(DATA FOR PROCESSING begins)

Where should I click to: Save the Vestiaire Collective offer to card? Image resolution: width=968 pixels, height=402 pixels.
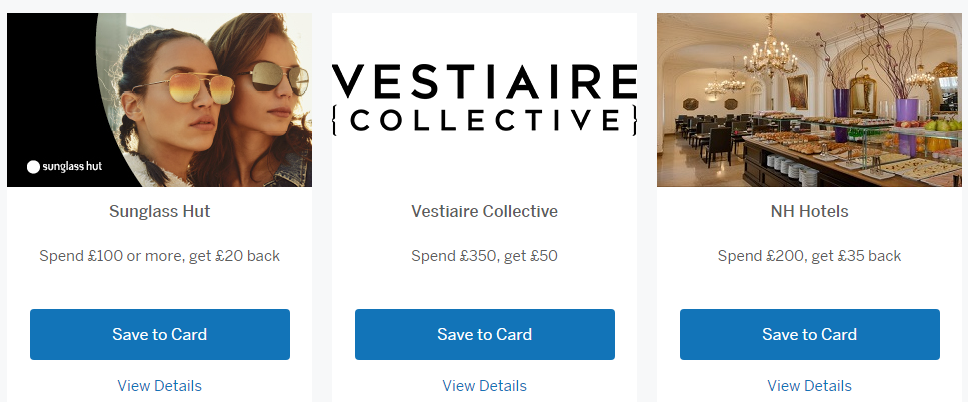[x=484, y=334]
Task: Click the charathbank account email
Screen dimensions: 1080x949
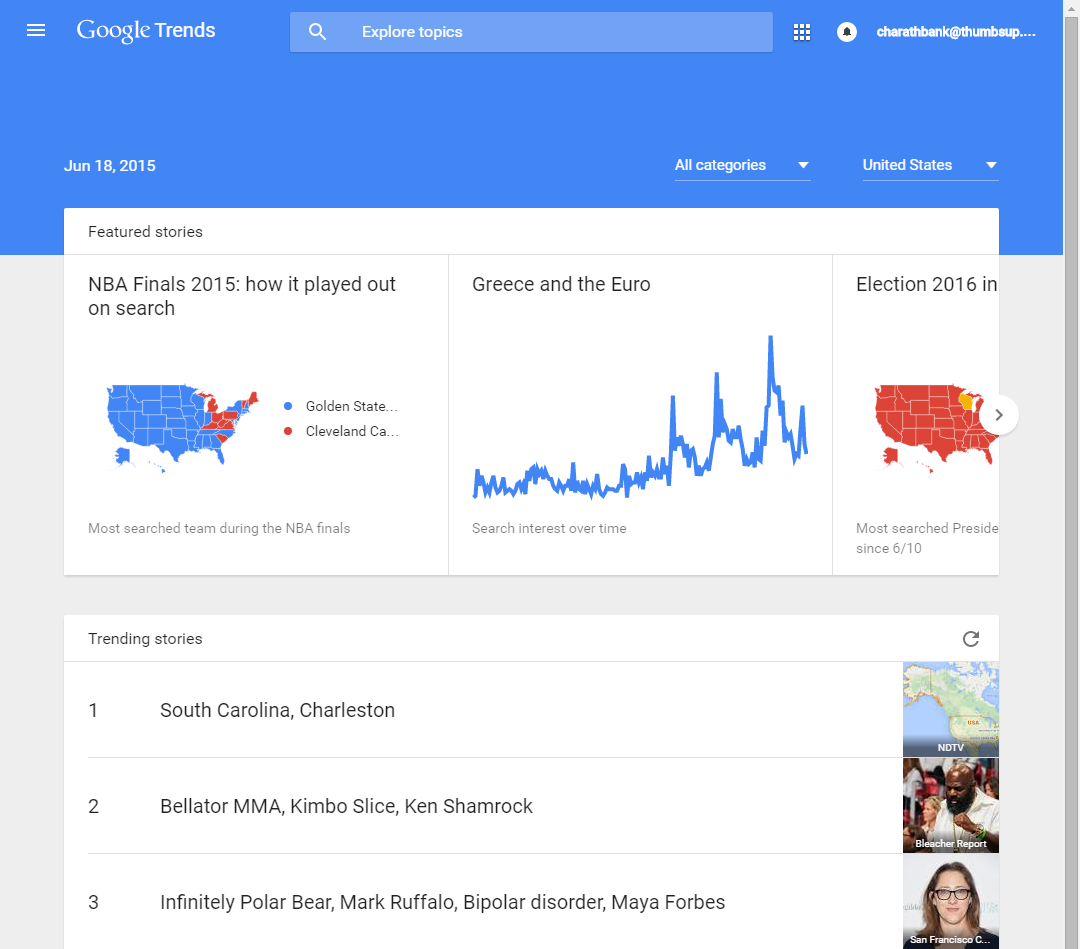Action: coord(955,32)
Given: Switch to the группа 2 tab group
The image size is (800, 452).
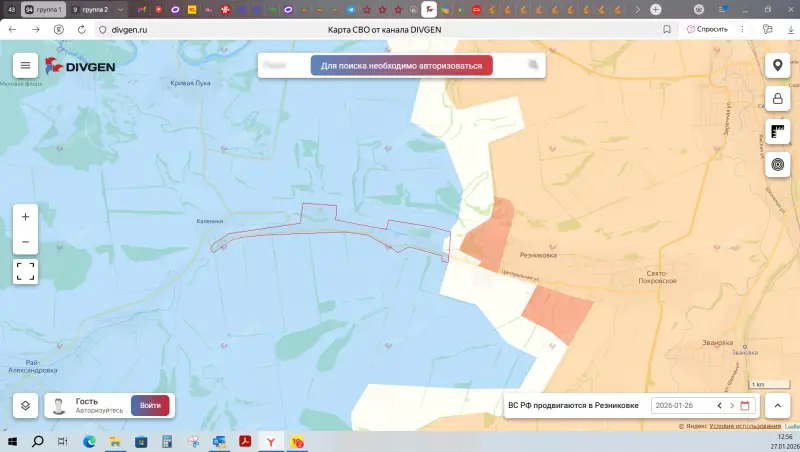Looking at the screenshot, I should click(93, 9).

(DATA FOR PROCESSING ends)

## WORK ITEM
Give again, word for word, every line from the top of the data through the line with "Given: Switch to the группа 2 tab group", both ends included, and exclude the pictures.

## REPLY
Where should I click to: Save the Vestiaire Collective offer to card? Image resolution: width=968 pixels, height=402 pixels.
[x=484, y=334]
Task: Click the charathbank account email
Screen dimensions: 1080x949
Action: coord(955,32)
Given: Switch to the группа 2 tab group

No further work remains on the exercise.